Hi,
Sorry because I am new to PyTorch so maybe I am not clear about this framework.
I am facing a weird problem while training the model, it raises the bug out of memory in the second epoch even in the first epoch it runs normally. I did some research on the forum, the reason usually comes from some variable in code still reference with the computing graph which makes the memory accumulation, but I can not find anything like that in my code, please help me to find out why.
Pytorch version: 1.7.0
CUDA 11.0
This is my train and validation function:
def train_epoch(model, loader, optimizer, criterion, device):
model.train()
train_loss = []
bar = tqdm(loader)
running_loss = 0
optimizer.zero_grad()
for i, (image, target) in enumerate(bar):
image, target = image.to(device), target.to(device)
b_size = image.size()[0]
output = model(image)
loss = criterion(output, target)
optimizer.zero_grad()
loss.backward()
optimizer.step()
loss_np = loss.detach().cpu().item()
train_loss.append(loss_np)
bar.set_description('loss: %.5f' % (loss_np))

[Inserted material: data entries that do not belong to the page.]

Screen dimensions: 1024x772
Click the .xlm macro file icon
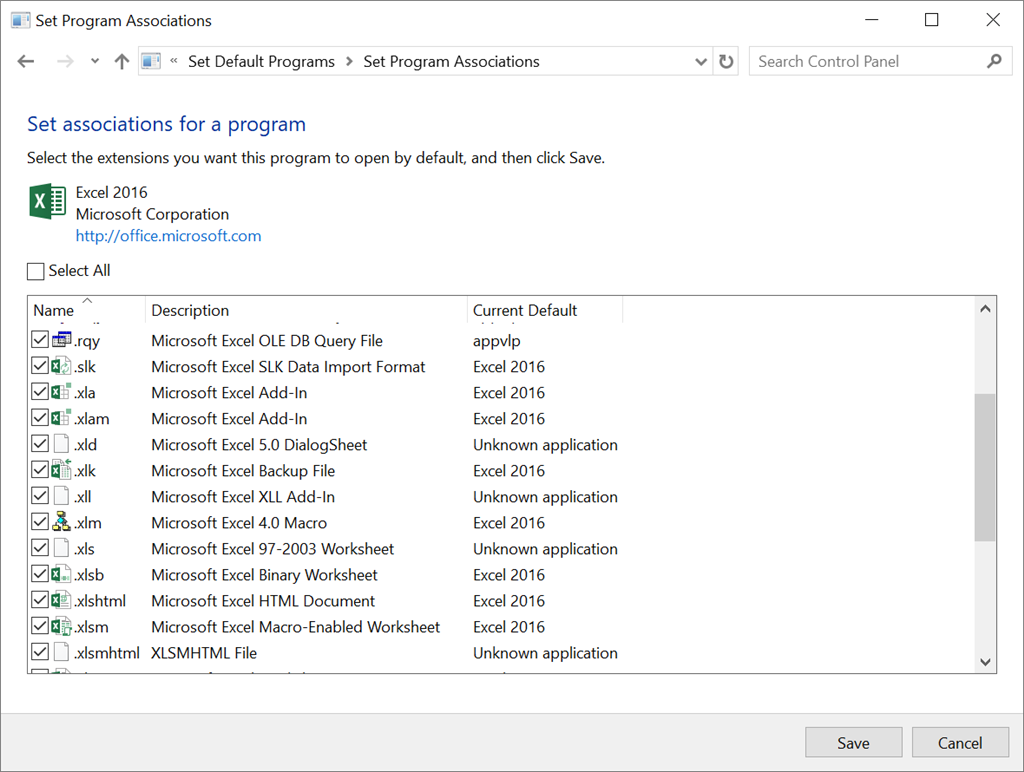61,522
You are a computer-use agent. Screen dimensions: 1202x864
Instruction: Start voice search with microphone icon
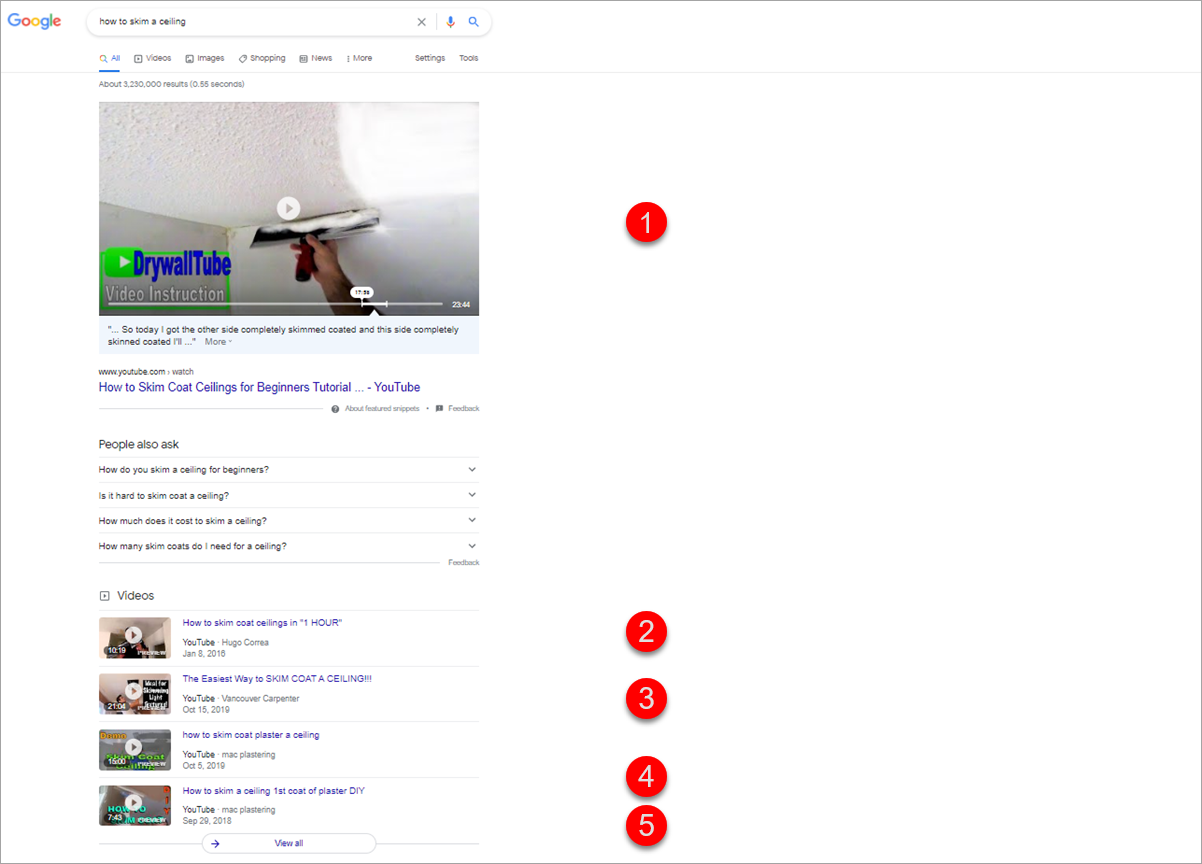click(x=451, y=22)
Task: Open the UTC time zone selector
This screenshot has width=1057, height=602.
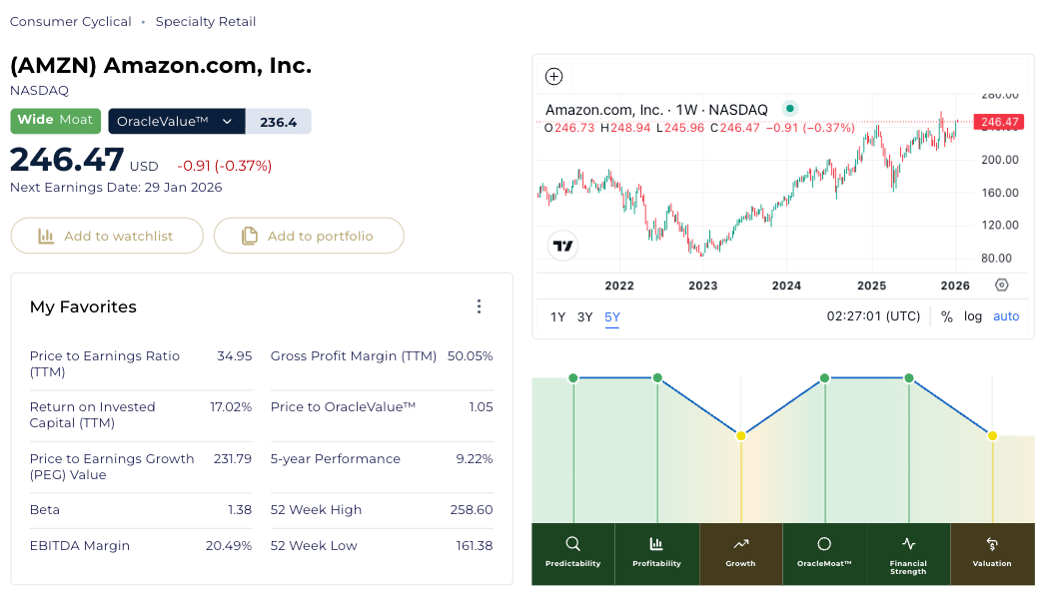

train_loss = np.mean(train_loss)
return train_loss
def val_epoch(model, loader, criterion, device):
model.eval()
RMSE = 0
num_sample = 0
bar = tqdm(loader)
with torch.no_grad():
for (image,target) in bar:
image, target = image.to(device), target.to(device)
num_sample += image.size()[0]
output = model(image).detach().cpu().numpy()
target = target.detach().cpu().numpy()
RMSE += np.sum((output - target)**2)
RMSE/=num_sample
print('RMSE: %.5f' % (RMSE))
return RMSE
And my main.py
:
class Hparameter(object):
def __init__(self):
self.batch_size = 512
self.lr = 1e-2
self.num_workers = 8
self.num_epochs = 50
# self.image_size = 368
self.image_size = 224
self.save_path = './weights/'
if __name__ == "__main__":
args = Hparameter()
device = torch.device('cuda')
df = pd.read_csv('./data/training_set_labels.csv')
# target = np.array(df.wind_speed).astype(np.float32)
image_id = df.image_id.to_list()
target = df.wind_speed.to_list()
train, val, y_train, y_val = train_test_split(image_id, target, test_size = 0.2, random_state = 42, shuffle = True)
transforms_train, transforms_val = get_transforms(args.image_size, gray = True)
dataset_train = WindDataset(
image_list = train,
target = y_train,
test = False,
transform=transforms_train,
gray = True
)
dataset_valid = WindDataset(
image_list = val,
target = y_val,
test = False,
transform=transforms_val,
gray = True
)
train_loader = torch.utils.data.DataLoader(
dataset_train,
batch_size=args.batch_size,
shuffle = True,
num_workers=args.num_workers
)
valid_loader = torch.utils.data.DataLoader(
dataset_valid,
batch_size=args.batch_size*2,
num_workers=args.num_workers,
shuffle=False
)
model = SimpleModel()
model.to(device)
optimizer = SGD(model.parameters(), lr = args.lr , momentum=0.9, nesterov= True)
criterion = nn.MSELoss()
best_rmse = 12.
rmse = []
train_loss_overall = []
for epoch in range(args.num_epochs):
model.train()
torch.cuda.synchronize()
train_loss = train_epoch(model, train_loader, optimizer, criterion, device)
model.eval()
torch.cuda.synchronize()
RMSE = val_epoch(model, valid_loader, criterion, device)
rmse.append(RMSE)
train_loss_overall.append(train_loss)
pick = {'train': train_loss_overall, 'val':rmse}
with open('./plot.pkl', 'wb') as f:
pickle.dump(pick, f)
if RMSE < best_rmse:
name = args.save_path + 'epoch_%d_%.5f.pth'%(epoch, RMSE)
print('Saving model...')
torch.save(model.state_dict(), name)
torch.save(model.state_dict(), args.save_path + 'last_epoch_%.5f.pth'%(RMSE))
First epoch after finish validation, the GPU memory reach 21.2/24GB
, then it raises CUDA out of memory.
Then I reduce the batch size to 256 to see what happen, it stands on 11GB
at the first epoch and raises to 18GB
and stay there until the end of the training.